A little over a month ago the MPAA started submitting DMCA requests to Google on behalf of the major movie studios but unlike most other copyright holders the movie group is not going for automated high-volume notices. Instead the MPAA appears to be hand-picking torrent sites and streaming portals in an effort to have their homepages de-listed from Google. The new KickassTorrents domain Kickass.to is one of the first casualties of this strategy.
Every week copyright holders send millions of DMCA takedown notices to Google, hoping to make pirated movies and music harder to find.
The RIAA is one of the most active senders and has asked Google to remove over 23 million links to copyrighted content.
Perhaps inspired by its musical counterpart the MPAA also joined in last month, but clearly with a different strategy. The RIAA submits over half a million URLs per week but the MPAA is currently averaging a measly 163.

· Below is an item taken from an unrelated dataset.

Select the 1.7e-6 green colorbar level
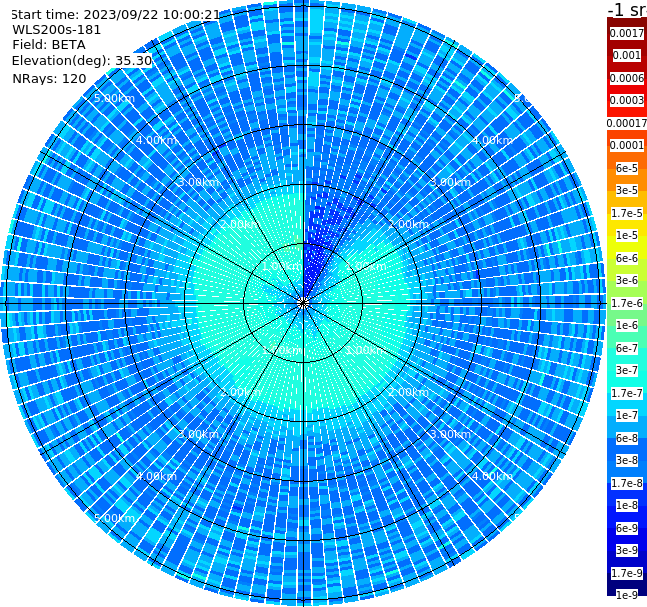647x607 pixels. [x=627, y=303]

However, looking more closely at the MPAA’s takedown notices we see an interesting pattern. Where other copyright holders use dragnet scripts to take down everything that links to infringing copies, the MPAA specifically targets homepages of websites.

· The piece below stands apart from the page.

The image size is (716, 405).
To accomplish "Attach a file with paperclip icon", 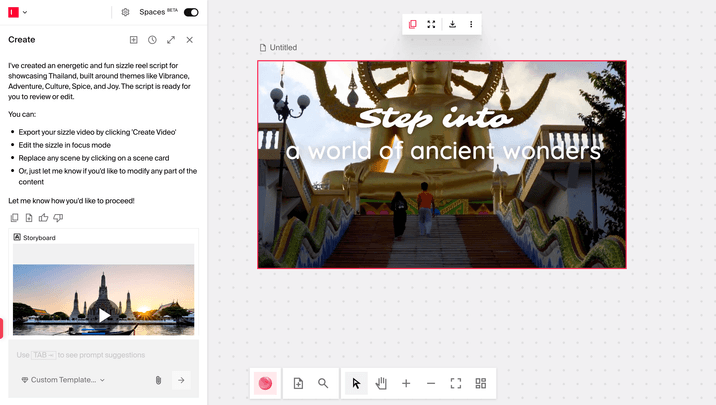I will point(157,380).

One of the targets taken out this week is the new KickassTorrents domain Kickass.to. Just four days after the torrent site switched to a new domain following legal troubles in the Philippines, the MPAA sent the following notice.
MPAA targests Kickass.to
As a result of this notice the Kickass.to homepage no longer appears in Google search results but this is no isolated incident.
As can be seen here, most of MPAA’s takedown notices only contain a few URLs, often homepages of download portals or streaming sites. In many cases the infringing work listed in the takedown request no longer appears on the homepage, and the MPAA often fails to list the internal page it’s supposed to link to.
Overall this strategy is producing varying results as Google takes “no action” in response to many of the MPAA’s notices. In some instances this is because the movie group added a space to the URL, producing a 404 error. However, Google also appears to dislike the submissions of URLs that indirectly link to infringing content.
The question that remains is why the movie group chooses to specifically target homepages while leaving many infringing links online. One likely answer is that it’s trying to reduce traffic to the sites by making them harder to find through generic search terms such as “download free movies.”
TorrentFreak asked the MPAA to comment on their strategy a few days ago, but we have yet to receive a response.